> _Goal_
Rewrite the part of the Haskell buffering post below, starting with "import Control.Monad" and going on through "stdin and stdout.", with every "revLines" changed to "reverseEachLine".

# Start of Source document

16

Yesterday I wrote a little xinetd exercise for my students: make a reverse echo program.

To learn something new, I tried to implement a Haskell solution. The trivial main = forever $ interact reverse does not work. I went through this question and made a corrected version:

import Control.Monad
import System.IO
 
main = forever $ interact revLines
 
revLines = unlines . map (reverse) . lines 

But this corrected version also doesn't work. I read the buffering documentation and played with the various settings. If I set NoBuffering or LineBuffering, my program works correctly. Finally I printed out the default buffering modes for stdin and stdout.

import System.IO

main = do 
  hGetBuffering stdin >>= print 
  hGetBuffering stdout >>= print

I've got BlockBuffering Nothing if I run my program from xinetd(echo "test" | nc localhost 7) but from cli I've got LineBuffering

  • What is the difference between a xinetd tcp service and a cli program, regards to buffering?
  • Do I have to set manually the buffering if I want to write a working program with both running method?

Edit: Thank you all for the helpful answers.

I accept the answer which was given by blaze, he give me a hint with isatty(3). I went through again the System.IO documentation and found the hIsTerminalDevice function, with which I am able to check the connection of the handle.

# End of Source document
# Start of Given data

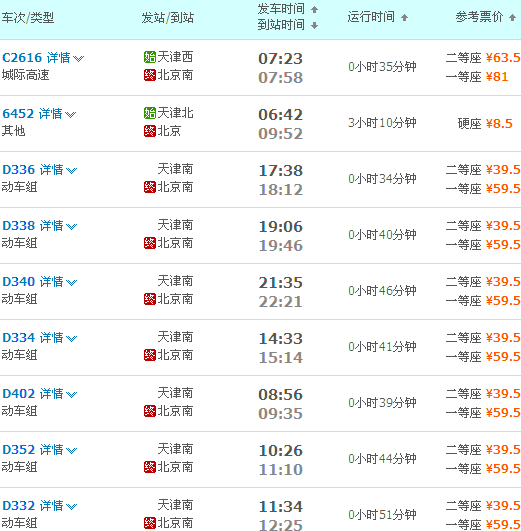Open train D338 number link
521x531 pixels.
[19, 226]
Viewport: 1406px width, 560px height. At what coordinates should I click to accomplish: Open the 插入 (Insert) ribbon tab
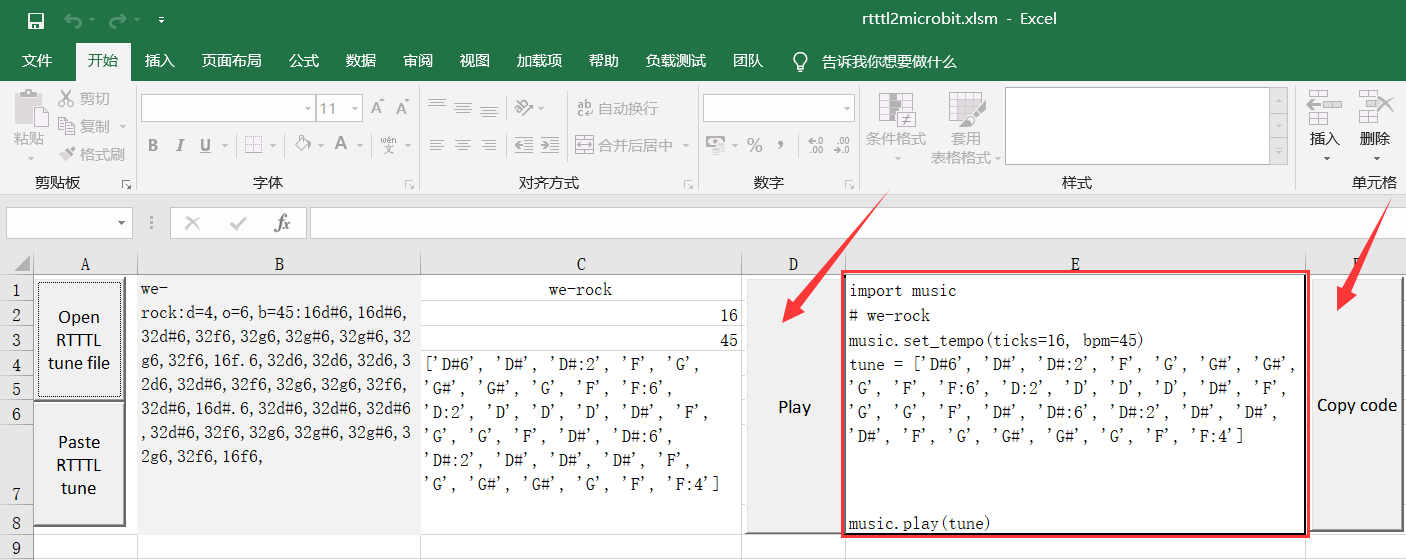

# End of Given data

> _Exercise solution_
import Control.Monad
import System.IO
 
main = forever $ interact reverseEachLine
 
reverseEachLine = unlines . map (reverse) . lines 

But this corrected version also doesn't work. I read the buffering documentation and played with the various settings. If I set NoBuffering or LineBuffering, my program works correctly. Finally I printed out the default buffering modes for stdin and stdout.